Early on I decided against writing any blurbs & bios, instead I wanted to approximate Joyce’s techniques in visual arrangement, medium and form. I started with an infinite crowd frozen between movement and paralysis, for the back cover I played with various links between the stories and designed the flappy layout accordingly: it opens with the beginning of “The Sisters” and closes with the ending of “The Dead,” at which point you dear reader should be in tears.
"Gazing up into the darkness I saw myself as a creature driven and derided by vanity; and my eyes burned with anguish and anger."
I remember being lulled by the narrowing sweeps of the book’s final passages and feeling that the 27 slowly sailing through the tenderloin is no longer the same 27, not sure how, just the vague sensation of a translucent film newly pasted between the vision and the brain, ineluctable modality et all.

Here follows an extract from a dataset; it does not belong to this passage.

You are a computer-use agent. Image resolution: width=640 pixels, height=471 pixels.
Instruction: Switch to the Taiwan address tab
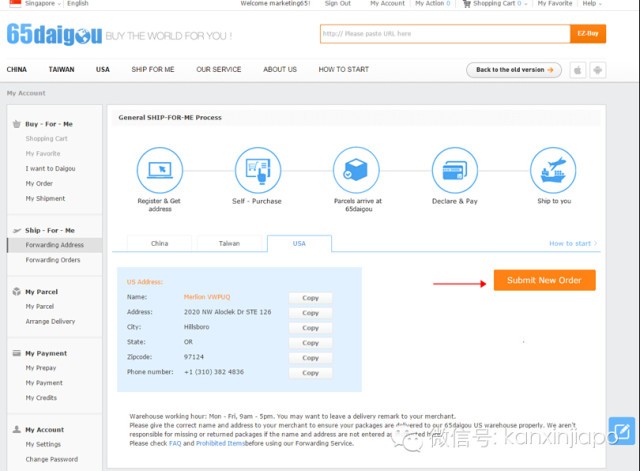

Joyce’s imagery is already complete in its universality and exactitude making any attempt at illustration pointless by default and no, I’m not just dissing myself, I only wanted to put a link to these brilliant Joyce covers by Peter Mendelsund.
Great big thanks to Paul Buckley (his Penguin 75 is a must-read) for the assignment and for allowing me to do the entire design, I’m deeply honored to be in the company of all my cartooning heroes: Seth, Sammy Harkham, Ivan Brunetti, Jason and many others. In fact I think I’m the only one in that company who doesn’t have a book. Yet.